This study adopted clinical, parasitological and genetic techniques to evaluate the therapeutic efficacy of artemisinin-based treatment of malaria in Lagos, Nigeria. The demographic profile of the patients revealed a diverse distribution across age groups, with a significant representation of children between 5 and 15 years old, reflecting the vulnerability of this age group to malaria infection. An inverse relationship was observed between age and parasite density, corroborating an age-dependent susceptibility to infection across different age cohorts. This underscores the importance of considering age-specific interventions in malaria control strategies [19, 20].

Moreover, the high concordance between microscopy and PCR results stresses the reliability of these methods in diagnosing malaria and assessing treatment outcomes. These findings indicate a rapid decline in parasitaemia following treatment initiation, with a substantial proportion of patients achieving PCR-confirmed parasite clearance by day 7. In addition, ACPR was observed in all the individuals after PCR-correction, implying sustained efficacy of ACT treatment of uncomplicated P. falciparum in the population. This high cure rate is consistent with reports from other West African populations [21,22,23].

Understanding the genetic diversity of circulating parasites is crucial for malaria control strategies, including vaccine development and the design of effective anti-malarial interventions. The dominance of the K1 allelic family in msp1 highlights its prevalence in the study population. The identification of various allelic combinations, such as K1/MAD20, K1/RO33, and MAD20/RO33, suggests a diverse array of co-infection patterns, with trimorphic infections further emphasizing the genetic heterogeneity present in the parasite population. Moreover, the msp2 locus demonstrated considerable allelic diversity, with the detection of three FC27 and five 3D7 alleles. The high MOI provided addition insight into the complexity of malaria infections in the population. While no statistically significant correlation was found between age and MOI for msp1 and msp2 loci, the highest MOI observed in the 5–15 years age group suggests a potential age-related pattern in infection complexity. However, the absence of a significant correlation between MOI and parasitaemia emphasizes the complex dynamics of malaria transmission and suggests that factors beyond parasite density influence the multiplicity of infections. Further research exploring the relationship between genetic diversity, transmission intensity and clinical outcomes will be instrumental in guiding targeted malaria control efforts and advancing efforts towards malaria elimination.

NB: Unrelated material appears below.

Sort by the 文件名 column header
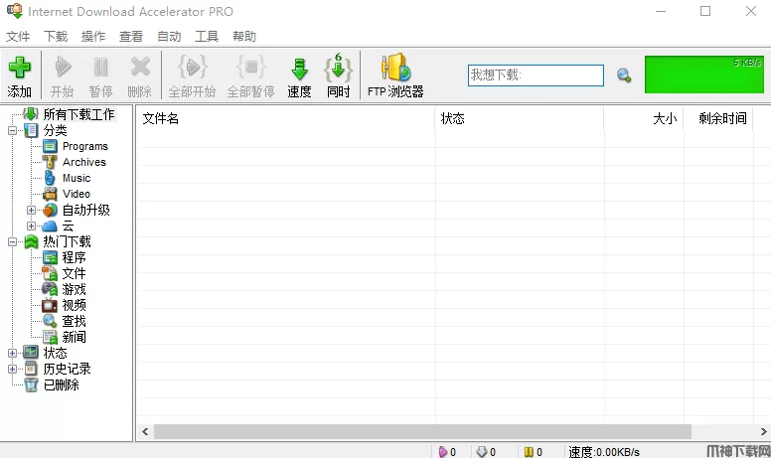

Analysis of mdr1 mutations, particularly N86Y and D1246Y, unveiled a striking predominance of the wild-type mdr1 alleles. These findings underscore the persistence of wildtype mdr1 alleles in the circulating parasite populations, potentially influencing the efficacy of anti-malarial drugs targeting these molecular pathways [24,25,26]. Through Sanger sequencing, a spectrum of genetic variations within the 304-bp region of interest was identified. Specifically, one isolate (1.6%) harboured a non-synonymous mutation. Furthermore, the analysis unveiled a diverse array of indels, with 11.5% causing frameshift mutations in the sequence reading frame. Of particular interest were the AAATATGAT deletions and insertions observed at specific amino acid residues, highlighting the dynamic nature of ubp1 polymorphisms and their potential implications for parasite biology and drug response. Identification of E1528D, albeit at a low frequency, which has been linked with delayed parasite clearance [27], underscores the dynamic nature of drug resistance and the importance of continuous surveillance.

Conclusions

This study contributes crucial information to steer local malaria control initiatives, stressing the importance of continuous surveillance and research to tackle evolving challenges, especially those associated with drug resistance. The observation of therapeutic effectiveness and genetic diversity of the parasites offers valuable insights for the deployment of malaria prevention and control strategies within the population.